Parenting Coordination in High Conflict Disputes

    Conflict is inevitable and part of normal, everyday life.  In a mature relationship, conflict is addressed
    with mutual empathy, and the parties usually seek solutions with cooperation.  Neurologically, the
    cooperative system is operative.  Psychologically, the parties are operating as mature adults.

    However, when a conflict becomes protracted, the perception of intransigence may trigger other
    neurological reactions that are psychologically experienced as frustration, anger or fear, and the
    conflict escalates through a series of characteristic phases.

    First, the parties begin to fluctuate between cooperation and competition.  They may appreciate
    their common interests, but their self interest becomes more important.  Information becomes
    relevant only if it favors one’s own arguments.  At this stage, a party may want to escape the
    conflict, flee, or to take aggressive action, fight.  The participants begin to exhibit reduced maturity
    in their thinking and emotional responses.

§ Stated goal 1: Reproduce the parenting coordination passage starting with "Parenting Coordination in" and going on through "as mature adults.".
The parenting coordination passage and the data listing that comes after it are separate, unrelated material.

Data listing
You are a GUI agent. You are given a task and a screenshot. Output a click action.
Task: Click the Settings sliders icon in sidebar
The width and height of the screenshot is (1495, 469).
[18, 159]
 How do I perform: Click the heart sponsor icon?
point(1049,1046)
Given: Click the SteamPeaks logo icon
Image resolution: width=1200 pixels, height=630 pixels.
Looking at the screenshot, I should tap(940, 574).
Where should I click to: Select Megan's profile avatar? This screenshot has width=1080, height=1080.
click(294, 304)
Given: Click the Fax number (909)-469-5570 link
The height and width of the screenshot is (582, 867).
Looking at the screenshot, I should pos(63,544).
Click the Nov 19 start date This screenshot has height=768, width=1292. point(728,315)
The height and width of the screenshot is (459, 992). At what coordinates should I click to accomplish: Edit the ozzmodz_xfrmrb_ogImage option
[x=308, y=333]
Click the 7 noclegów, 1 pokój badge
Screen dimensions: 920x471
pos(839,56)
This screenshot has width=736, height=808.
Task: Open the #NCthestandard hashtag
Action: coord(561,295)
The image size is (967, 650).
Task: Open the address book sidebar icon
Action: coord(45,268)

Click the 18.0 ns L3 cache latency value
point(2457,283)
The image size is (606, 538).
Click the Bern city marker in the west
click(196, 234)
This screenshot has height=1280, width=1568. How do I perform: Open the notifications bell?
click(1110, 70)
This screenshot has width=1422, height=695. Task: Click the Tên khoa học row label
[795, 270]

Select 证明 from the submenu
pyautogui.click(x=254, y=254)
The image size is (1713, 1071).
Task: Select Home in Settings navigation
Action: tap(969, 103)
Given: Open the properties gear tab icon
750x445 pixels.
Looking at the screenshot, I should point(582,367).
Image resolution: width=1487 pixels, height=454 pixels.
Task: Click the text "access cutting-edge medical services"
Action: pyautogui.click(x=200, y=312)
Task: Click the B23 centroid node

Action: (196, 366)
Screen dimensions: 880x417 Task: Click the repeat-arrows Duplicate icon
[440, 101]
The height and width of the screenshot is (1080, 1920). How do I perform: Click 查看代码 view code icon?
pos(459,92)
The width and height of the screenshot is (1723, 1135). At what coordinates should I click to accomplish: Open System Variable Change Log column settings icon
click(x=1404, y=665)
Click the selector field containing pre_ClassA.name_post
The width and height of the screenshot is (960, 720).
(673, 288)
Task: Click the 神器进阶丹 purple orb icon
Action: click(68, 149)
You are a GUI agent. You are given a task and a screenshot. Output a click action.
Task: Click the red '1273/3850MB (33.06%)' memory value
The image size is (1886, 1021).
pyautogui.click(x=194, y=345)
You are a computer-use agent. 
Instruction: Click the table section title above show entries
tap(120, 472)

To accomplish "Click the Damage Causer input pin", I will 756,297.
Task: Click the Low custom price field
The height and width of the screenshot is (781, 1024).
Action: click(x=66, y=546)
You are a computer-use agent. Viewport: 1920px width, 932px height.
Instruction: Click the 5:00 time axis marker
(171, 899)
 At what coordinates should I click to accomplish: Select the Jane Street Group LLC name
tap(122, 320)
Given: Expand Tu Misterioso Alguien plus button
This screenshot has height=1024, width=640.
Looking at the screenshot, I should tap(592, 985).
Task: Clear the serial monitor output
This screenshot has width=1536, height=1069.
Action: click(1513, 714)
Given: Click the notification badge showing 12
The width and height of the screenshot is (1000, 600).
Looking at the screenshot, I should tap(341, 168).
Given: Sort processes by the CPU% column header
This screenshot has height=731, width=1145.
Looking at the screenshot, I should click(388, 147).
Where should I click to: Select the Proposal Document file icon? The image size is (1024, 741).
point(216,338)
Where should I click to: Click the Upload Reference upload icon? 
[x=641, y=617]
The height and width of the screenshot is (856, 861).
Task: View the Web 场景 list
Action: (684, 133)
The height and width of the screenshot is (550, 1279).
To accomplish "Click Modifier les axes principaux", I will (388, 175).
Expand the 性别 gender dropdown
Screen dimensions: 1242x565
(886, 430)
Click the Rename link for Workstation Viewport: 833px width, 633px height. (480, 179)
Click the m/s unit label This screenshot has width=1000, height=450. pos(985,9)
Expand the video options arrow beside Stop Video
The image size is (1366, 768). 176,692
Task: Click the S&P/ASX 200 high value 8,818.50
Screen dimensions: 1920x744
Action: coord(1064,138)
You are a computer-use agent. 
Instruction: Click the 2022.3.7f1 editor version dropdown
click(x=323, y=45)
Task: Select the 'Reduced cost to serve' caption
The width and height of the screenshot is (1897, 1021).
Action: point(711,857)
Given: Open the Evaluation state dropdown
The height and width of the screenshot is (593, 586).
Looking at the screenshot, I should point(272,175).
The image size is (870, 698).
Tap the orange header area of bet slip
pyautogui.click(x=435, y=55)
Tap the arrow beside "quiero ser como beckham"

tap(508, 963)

§ Stated goal 2: In the data listing, take the lines starting with the line with "Select 证明 from the submenu" and going on through the line with "Looking at the screenshot, I should tap(592, 985).", and change "submenu" to "dropdown menu" while leaving everything else as it is. Return only those lines.

§ Written response 1:
Parenting Coordination in High Conflict Disputes

    Conflict is inevitable and part of normal, everyday life.  In a mature relationship, conflict is addressed
    with mutual empathy, and the parties usually seek solutions with cooperation.  Neurologically, the
    cooperative system is operative.  Psychologically, the parties are operating as mature adults.

§ Written response 2:
Select 证明 from the dropdown menu
pyautogui.click(x=254, y=254)
The image size is (1713, 1071).
Task: Select Home in Settings navigation
Action: tap(969, 103)
Given: Open the properties gear tab icon
750x445 pixels.
Looking at the screenshot, I should point(582,367).
Image resolution: width=1487 pixels, height=454 pixels.
Task: Click the text "access cutting-edge medical services"
Action: pyautogui.click(x=200, y=312)
Task: Click the B23 centroid node

Action: (196, 366)
Screen dimensions: 880x417 Task: Click the repeat-arrows Duplicate icon
[440, 101]
The height and width of the screenshot is (1080, 1920). How do I perform: Click 查看代码 view code icon?
pos(459,92)
The width and height of the screenshot is (1723, 1135). At what coordinates should I click to accomplish: Open System Variable Change Log column settings icon
click(x=1404, y=665)
Click the selector field containing pre_ClassA.name_post
The width and height of the screenshot is (960, 720).
(673, 288)
Task: Click the 神器进阶丹 purple orb icon
Action: click(68, 149)
You are a GUI agent. You are given a task and a screenshot. Output a click action.
Task: Click the red '1273/3850MB (33.06%)' memory value
The image size is (1886, 1021).
pyautogui.click(x=194, y=345)
You are a computer-use agent. 
Instruction: Click the table section title above show entries
tap(120, 472)

To accomplish "Click the Damage Causer input pin", I will 756,297.
Task: Click the Low custom price field
The height and width of the screenshot is (781, 1024).
Action: click(x=66, y=546)
You are a computer-use agent. Viewport: 1920px width, 932px height.
Instruction: Click the 5:00 time axis marker
(171, 899)
 At what coordinates should I click to accomplish: Select the Jane Street Group LLC name
tap(122, 320)
Given: Expand Tu Misterioso Alguien plus button
This screenshot has height=1024, width=640.
Looking at the screenshot, I should tap(592, 985).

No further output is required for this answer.